By Ian Birrell
Diane Rwigara is a brave woman. Her industrialist father died in what she believes was a politically inspired car crash. Yet she went back to Rwanda to challenge Paul Kagame for the presidency, knowing that the last woman to do this remains in jail while other rivals have been beheaded or strangled. When she revealed her candidacy, nude portraits instantly flooded the internet. Then she was stopped from standing by an electoral body once funded with British aid.
Kagame won this month’s election, of course, with a ludicrous 99 per cent share of the vote. So having changed the constitution to overturn term limits, he can stay in power until 2034. Yet the courageous Rwigara continued to speak out. “Rwanda is like a very pretty girl with a lot of make-up,” she said. “Perfect teeth, perfect hair, perfect everything. They spend so much time on the image because they know the inside is dark and dirty.”
Now that filthy core has been exposed again. Hours after I met a prominent Rwandan dissident who told me she would soon be “dealt with” for daring to confront Kagame, news seeped out that she and her family had been carted off by his security goons. Later, sources told me they were combing through their computers and phones for contacts and information. Rwandan police say they are probing forgery of signatures on documents used to stand for election.
Britain will not be bothered. We will keep on pumping aid — £64 million this year — into this tiny east African nation. The cash keeps flowing regardless of Kagame’s killings, his torture, his corruption, his wrecking-ball interventions in other nations.
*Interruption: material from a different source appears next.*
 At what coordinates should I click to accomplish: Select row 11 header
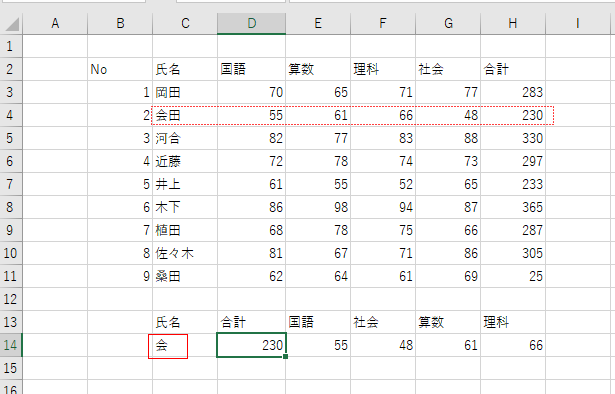point(11,276)
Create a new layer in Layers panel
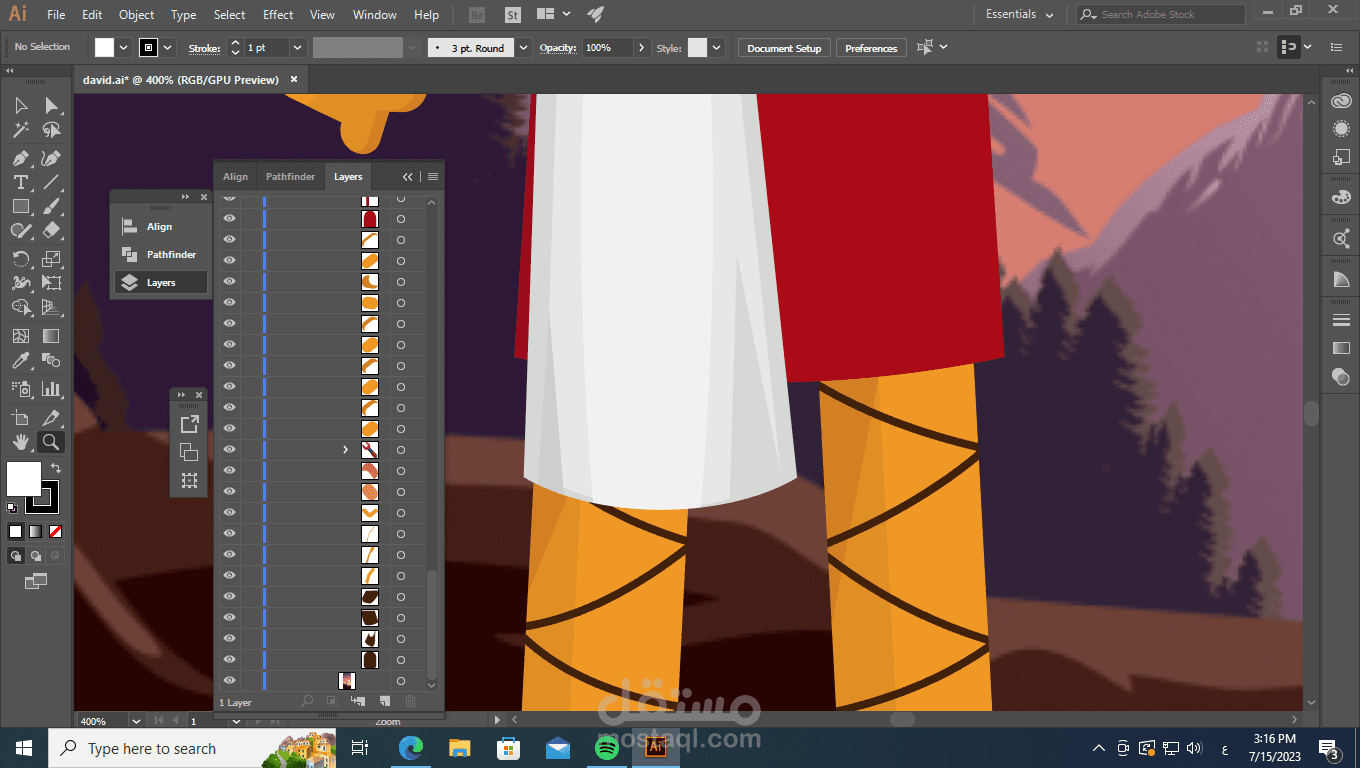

Our foolish ministers seem hypnotised by this clever despot and his Tutsi-dominated regime in their desperate search for an aid success story.
After the election Rory Stewart MP, minister for Africa, shamefully praised “a result which reflected the will of most Rwandans”. The Department for International Development spouts nonsense about strengthening civil society. Politicians of all persuasions promote a savage regime. Charities stay silent to keep the funds flowing. They are all apologists for a murderer who crushes dissent, controls every aspect of life inside the country and is creating potentially explosive problems for the future.
Recently whistleblowers have revealed that economic and health data is being falsified, while there are reports of widespread hunger blamed on centralised agricultural policies. Yet self-serving western donors simply ignore the abuse and keep on pouring aid into Kagame’s pocket.